Mayor Michael Nutter released a massive, data-laden report which paints his tenure as mayor as better than the tenures of the three previous mayors — in no small part, he said, because we should have more data to share with “citizens, business leaders, civic community, visitors and people looking to visit or invest in Philadelphia.”
After getting booed in front of a President of the United States, not to mention interviews with Philly Mag and the Inquirer that ask the very basic “why all the Nutter hatin'” question, it’s legacy time. So yesterday’s argument, backed up with data, shows how Philly has seen its fair share of good times under Nutter. It is smarter, healthier, larger in population and healthier. In some metrics, he has dominated mayors Wilson Goode, Ed Rendell and John Street. But most big cities have been making these strides the last several years. Billy Penn went through his report and highlighted five of his biggest accomplishments, while injecting a bit of what we’ll call balance. (All graphs and tables unless otherwise noted come from Nutter’s office’s report).
Philadelphia was having a bit of a population decline for, oh, the previous 57 years (!) before Nutter took office. And now it isn’t. Philadelphia’s population has grown by 3.6 percent since 2008. Of course, pretty much every big city has been growing thanks to the millennial population outnumbering even baby boomers in size. From 2010 to 2013, Philly has grown by 27,159 people, according to Census data. That puts it 20th among the 25 biggest cities in the U.S. Twentieth place is still better than Rendell and John Street. Philly was one of only three of the top 25 biggest cities to decline in population from 1990 to 2000, and from 2000-2005, under Street, Philadelphia shed more population than any of those top 25 cities aside from Detroit.
Things are better in Philadelphia than they were during the throes of the recession. But they’re still not that great. The percentage increase in jobs from 2008 to now (663,000 to 667,0000) is .6 percent. Growth, sure, but in a similar time frame (2009-2014), the U.S. has experienced a 4.27 percent increase.
Another issue Nutter doesn’t bring up in the report: He might be adding more jobs than these other mayors, but the level of unemployment is worse. Philadelphia’s unemployment level, as of September according to the Bureau of Labor and Statistics, was 7.1 percent, an increase from 6.9 percent since he took office. Under Street, unemployment also increased slightly from 6 percent to 6.9 percent. Rendell fared much better than Nutter, with the unemployment rate declining from 9.3 percent to 6 percent in his tenure. Philadelphia is also poorer, with 26.3 percent of the population impoverished, compared to 24.1 percent when he took office. But obviously, Nutter had to deal with the recession.

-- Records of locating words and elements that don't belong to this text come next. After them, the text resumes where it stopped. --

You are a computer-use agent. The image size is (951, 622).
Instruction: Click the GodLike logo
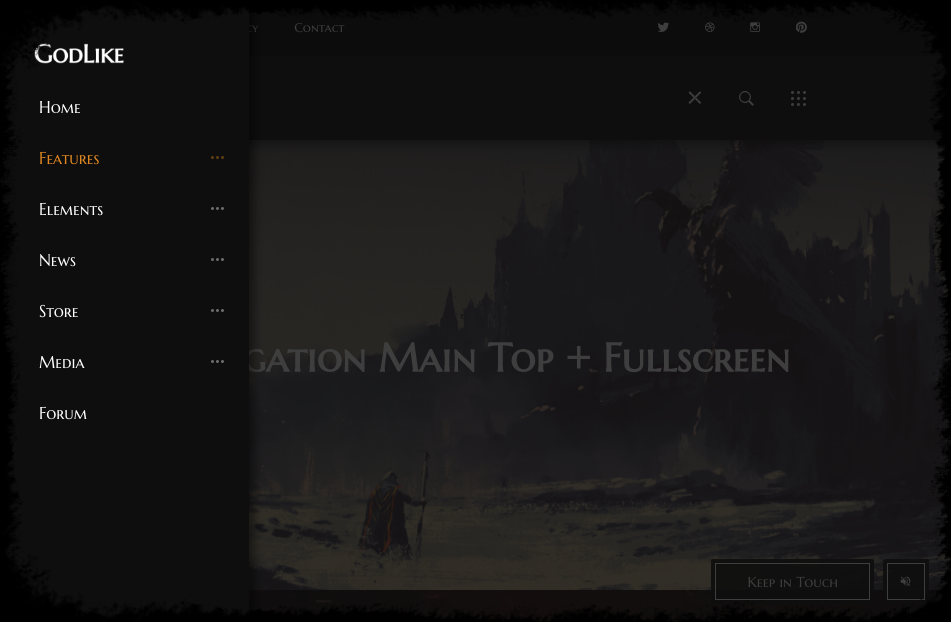[79, 54]
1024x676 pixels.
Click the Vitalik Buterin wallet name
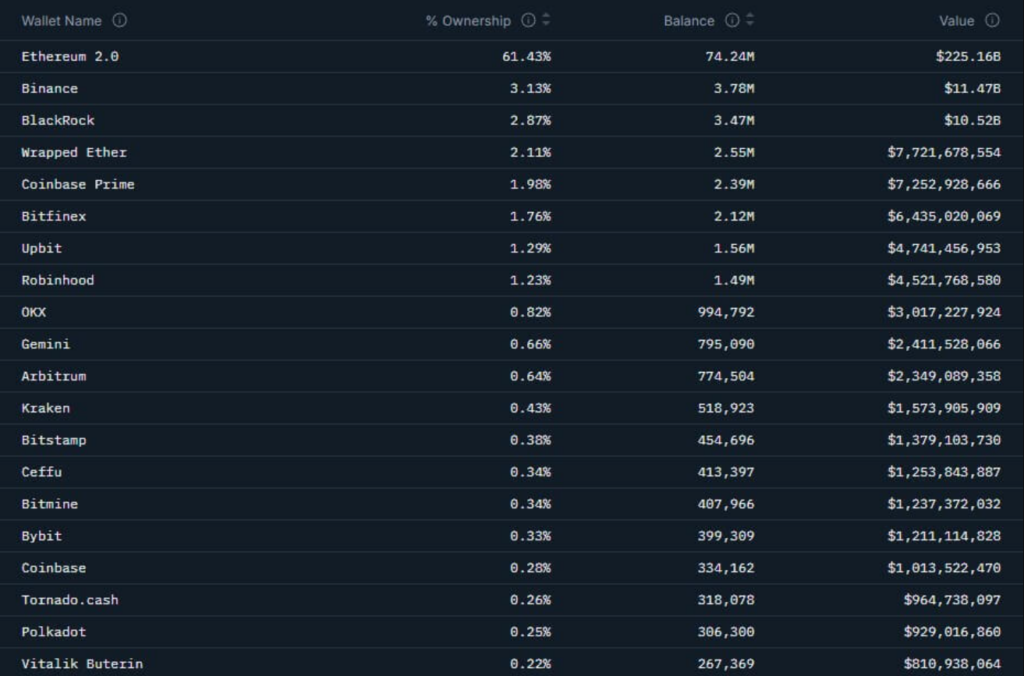82,664
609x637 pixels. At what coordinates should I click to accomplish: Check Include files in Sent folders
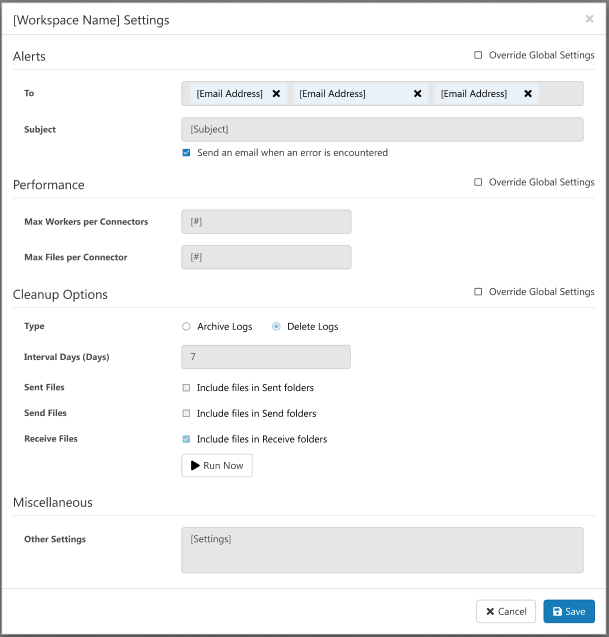coord(186,387)
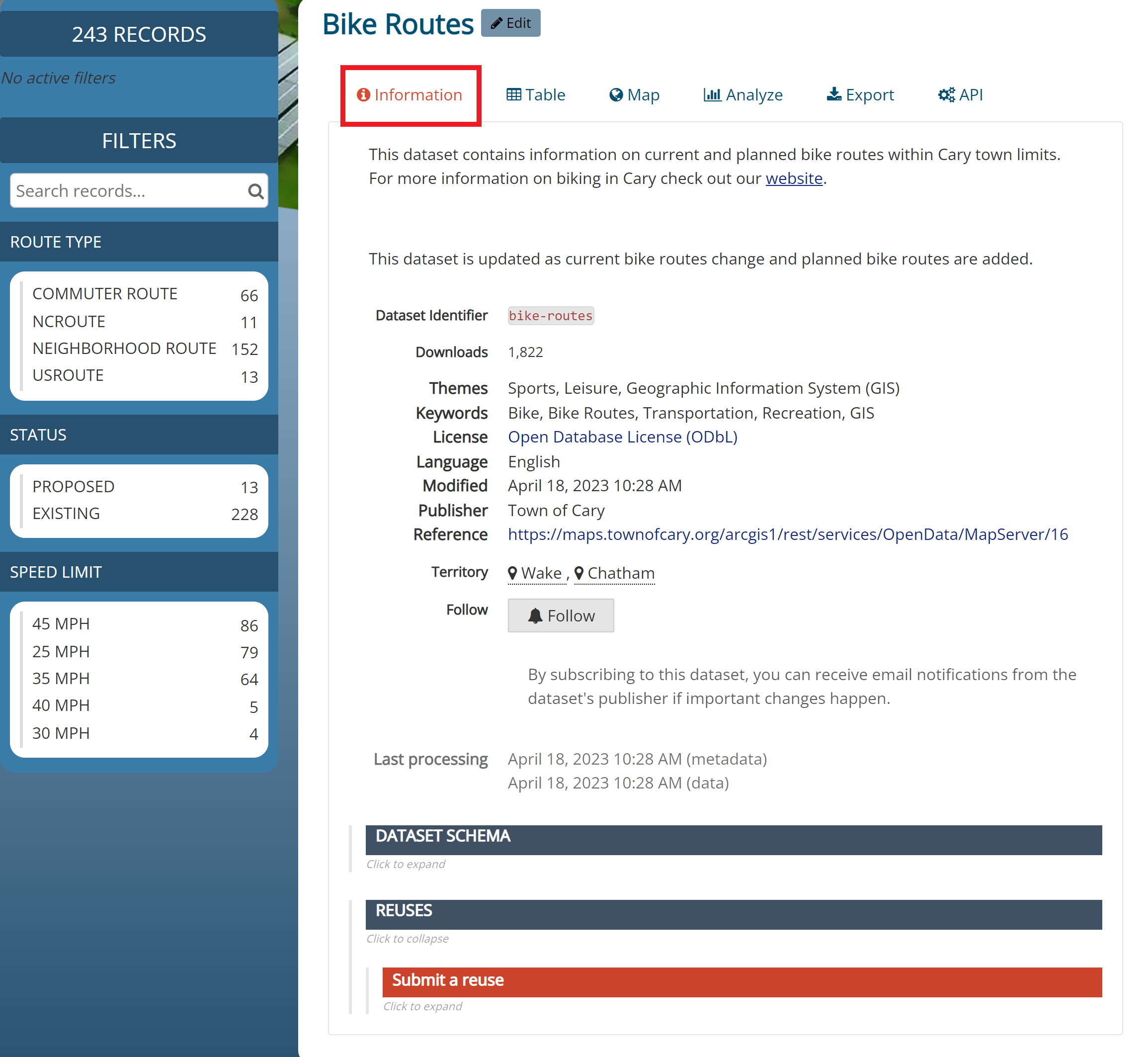Open the Analyze chart tab
This screenshot has height=1057, width=1148.
(x=742, y=94)
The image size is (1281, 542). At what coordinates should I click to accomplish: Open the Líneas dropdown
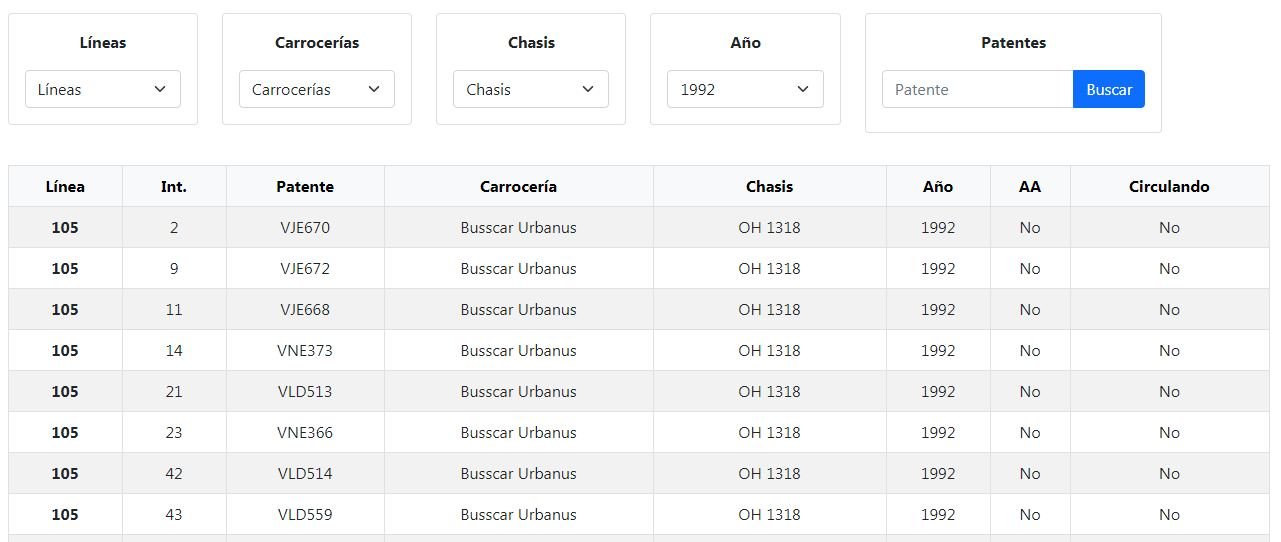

Philadelphia high school graduation rates have increased from 52 percent to 65 percent under Nutter, according to data from the school district. Also, more college and high school educated people live in Philadelphia than ever before.
But you’ll notice that Nutter doesn’t compare himself to his predecessors here. Maybe that’s because his numbers don’t look all that different than increases under Street. According to Census data, the percentage of Philadelphians with an Associate’s Degree or higher in 2000 was 22.6 percent. It went up 4 percent in the first five years of his tenure to 26.6 percent. Nutter’s increase is just under that.
Less violent crime and murder
Violent crime and especially murder have dropped significantly, by about 17 percent and 37 percent respectively since Nutter took over. Is it actually because of Nutter’s policies or, as he points out in the report, the added stability of having just one police commissioner in his tenure (unlike Goode, Rendell or Street)? The problem here — and in other big cities where violent crime and murder rates have tumbled at a similar rate — is nobody really knows why.
There’s no doubt Philadelphia’s reputation has become more positive nationally under Nutter, and its bond ratings bear that out. For the first time ever, Philadelphia has an A rating by all three bond ratings agencies, meaning Philadelphia is seen as financially stable and is itself a safe investment to an extent it never was under the previous three mayors.
The other good news is that Philadelphians aren’t paying higher taxes under Nutter to achieve this better financial status. City wage tax rates have dropped to 3.92 percent, the lowest they’ve been since 1976.